Last week, Congress proved bipartisan solutions are still possible. The bipartisan infrastructure bill bridges partisan divides; 70% of voters support infrastructure investment and 69 U.S. Senators voted in favor of the Infrastructure Investment & Job Act.
The Infrastructure Investment and Jobs Act is meaningful, durable legislation that will benefit all Americans by creating millions of jobs, improving global competitiveness, and adding trillions of dollars in economic growth at a time when we need it most.
Infrastructure investment is needed more now than ever. This bill is the single largest investment in bridges since the construction of the Interstate Highway System. It will build thousands of miles of new transmission lines to facilitate the transition to cleaner energy. It will connect 14 million Americans to reliable high-speed internet.
There are more than a few myths about this bill, including some who state that as little as 10% of the spending is “real” infrastructure. This is physical infrastructure; it does not include any social spending or non-physical infrastructure. This package includes $550 billion of new infrastructure spending: $110 billion for roads and bridges, $65 billion for broadband, $65 billion for strengthening the electric grid, supporting the development of next-generation energy technologies, and strengthening critical mineral supply chains, $54 billion for water infrastructure, $46 billion for climate-resilient infrastructure, $25 billion for airport improvements, $47 billion for public transportation, and $17.4 billion for coastal, inland and land ports, and waterways.
That’s a lot of money. Fortunately, it is paid for. The spending package is paid for in part by tapping $210 billion in unspent COVID-19 aid and $53 billion in unemployment aid insurance aid that some states have halted (Congressional Budget Office (CBO) rules do not allow them to count funding like the $53 billion in unused unemployment insurance or $173 billion in unused COVID aid that will be repurposed for physical infrastructure in the scoring of this bill). This is money Congress already allocated and is out the door.

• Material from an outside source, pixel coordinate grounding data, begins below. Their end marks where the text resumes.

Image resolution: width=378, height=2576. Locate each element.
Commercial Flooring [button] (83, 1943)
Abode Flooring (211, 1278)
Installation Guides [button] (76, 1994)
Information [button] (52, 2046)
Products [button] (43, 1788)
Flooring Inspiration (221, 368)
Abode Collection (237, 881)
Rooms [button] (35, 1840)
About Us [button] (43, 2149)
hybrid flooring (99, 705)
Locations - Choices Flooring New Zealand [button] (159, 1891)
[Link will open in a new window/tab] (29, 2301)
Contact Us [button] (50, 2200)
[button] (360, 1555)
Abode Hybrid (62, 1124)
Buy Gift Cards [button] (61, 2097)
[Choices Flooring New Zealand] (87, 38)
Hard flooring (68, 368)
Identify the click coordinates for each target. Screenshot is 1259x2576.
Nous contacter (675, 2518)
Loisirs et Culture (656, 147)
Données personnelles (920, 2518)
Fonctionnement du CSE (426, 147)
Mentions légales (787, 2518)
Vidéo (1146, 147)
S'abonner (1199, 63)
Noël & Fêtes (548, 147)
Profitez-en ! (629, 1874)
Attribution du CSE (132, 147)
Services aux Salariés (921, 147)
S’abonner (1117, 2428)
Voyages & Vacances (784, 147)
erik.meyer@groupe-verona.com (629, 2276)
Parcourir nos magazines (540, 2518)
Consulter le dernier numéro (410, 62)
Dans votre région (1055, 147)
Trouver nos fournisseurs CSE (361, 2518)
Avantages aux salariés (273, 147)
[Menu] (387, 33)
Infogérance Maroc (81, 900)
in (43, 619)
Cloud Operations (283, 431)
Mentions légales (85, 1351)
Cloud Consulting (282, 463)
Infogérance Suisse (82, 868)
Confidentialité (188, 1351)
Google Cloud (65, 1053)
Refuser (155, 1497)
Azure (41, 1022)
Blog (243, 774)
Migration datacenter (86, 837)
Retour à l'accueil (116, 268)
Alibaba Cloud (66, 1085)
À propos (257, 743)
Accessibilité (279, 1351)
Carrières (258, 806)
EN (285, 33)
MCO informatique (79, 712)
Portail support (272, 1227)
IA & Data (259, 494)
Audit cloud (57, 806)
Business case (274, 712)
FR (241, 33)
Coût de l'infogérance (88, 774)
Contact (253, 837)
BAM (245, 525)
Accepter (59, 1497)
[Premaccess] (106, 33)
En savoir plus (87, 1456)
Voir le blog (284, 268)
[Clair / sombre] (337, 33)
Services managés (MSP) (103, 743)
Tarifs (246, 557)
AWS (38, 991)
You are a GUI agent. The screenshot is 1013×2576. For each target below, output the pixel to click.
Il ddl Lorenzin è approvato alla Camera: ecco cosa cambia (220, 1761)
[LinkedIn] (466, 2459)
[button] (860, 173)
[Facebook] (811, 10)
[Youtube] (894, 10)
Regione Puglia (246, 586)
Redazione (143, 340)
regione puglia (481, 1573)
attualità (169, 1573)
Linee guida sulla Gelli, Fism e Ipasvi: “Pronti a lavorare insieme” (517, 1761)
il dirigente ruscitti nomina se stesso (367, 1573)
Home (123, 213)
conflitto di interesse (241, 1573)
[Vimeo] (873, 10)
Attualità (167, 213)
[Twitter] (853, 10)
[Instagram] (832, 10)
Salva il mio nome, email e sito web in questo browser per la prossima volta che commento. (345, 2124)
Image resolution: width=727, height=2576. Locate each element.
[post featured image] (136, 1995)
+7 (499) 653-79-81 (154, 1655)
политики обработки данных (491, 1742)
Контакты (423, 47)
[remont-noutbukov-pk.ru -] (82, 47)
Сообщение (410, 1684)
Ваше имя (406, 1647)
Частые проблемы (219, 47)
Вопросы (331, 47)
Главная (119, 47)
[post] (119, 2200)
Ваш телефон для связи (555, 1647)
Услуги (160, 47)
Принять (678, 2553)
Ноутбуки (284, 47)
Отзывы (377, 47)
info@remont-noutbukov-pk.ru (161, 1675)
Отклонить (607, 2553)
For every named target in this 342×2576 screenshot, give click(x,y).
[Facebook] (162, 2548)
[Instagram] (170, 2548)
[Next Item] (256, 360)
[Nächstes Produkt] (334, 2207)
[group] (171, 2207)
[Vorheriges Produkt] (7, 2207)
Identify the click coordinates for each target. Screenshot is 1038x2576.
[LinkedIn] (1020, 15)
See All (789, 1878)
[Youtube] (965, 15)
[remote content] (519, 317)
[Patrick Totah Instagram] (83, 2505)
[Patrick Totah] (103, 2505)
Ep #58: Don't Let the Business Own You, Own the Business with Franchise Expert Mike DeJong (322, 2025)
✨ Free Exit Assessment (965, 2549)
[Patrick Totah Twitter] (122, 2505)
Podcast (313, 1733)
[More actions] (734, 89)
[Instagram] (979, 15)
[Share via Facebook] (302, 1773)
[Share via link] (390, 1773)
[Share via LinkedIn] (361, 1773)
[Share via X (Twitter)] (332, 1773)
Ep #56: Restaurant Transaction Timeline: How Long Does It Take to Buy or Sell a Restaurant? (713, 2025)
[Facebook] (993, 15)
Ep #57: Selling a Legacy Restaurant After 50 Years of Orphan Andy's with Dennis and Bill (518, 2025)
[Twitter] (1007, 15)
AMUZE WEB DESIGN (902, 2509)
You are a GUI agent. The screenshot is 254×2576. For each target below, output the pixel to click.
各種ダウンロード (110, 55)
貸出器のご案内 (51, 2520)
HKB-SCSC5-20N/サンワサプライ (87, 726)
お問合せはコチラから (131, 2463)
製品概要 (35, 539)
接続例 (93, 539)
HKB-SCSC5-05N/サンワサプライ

According to a Penn Wharton analysis, the Infrastructure Investment and Jobs Act decreases the deficit and is a net benefit to the economy over the next 30 years. It is a fiscally responsible bill. This is an investment over several years on infrastructure assets that will benefit our economy for decades. The Penn Wharton analysis shows the Infrastructure Investment and Jobs Act decreases the deficit and is a net benefit to the economy over the next 30 years.
This is a big win for the national economy. The bill will streamline and provide faster approval for new projects in addition to the physical infrastructure improvements. Additionally, it is a win for climate; the bill includes a climate title within its surface transportation provisions—a first for major federal legislation. Overall, the bill includes roughly $100 billion in total climate, energy, and sustainability investment, making it the largest federal climate legislation in U.S. history.
Importantly, the infrastructure bill increases the use of public-private partnerships to cut down on the cost of project delivery to the American taxpayer. By modernizing the permitting process, increased private funding for both construction and project life-cycle costs will enable the business community to do what it does best: fuel growth, job creation, and economic progress for all Americans.
The bipartisan infrastructure negotiations showed us how Congress can work together to solve today’s most pressing challenges. We are proud to have supported this legislation, and applaud those members who helped inject some common sense into this process by working together to get things done.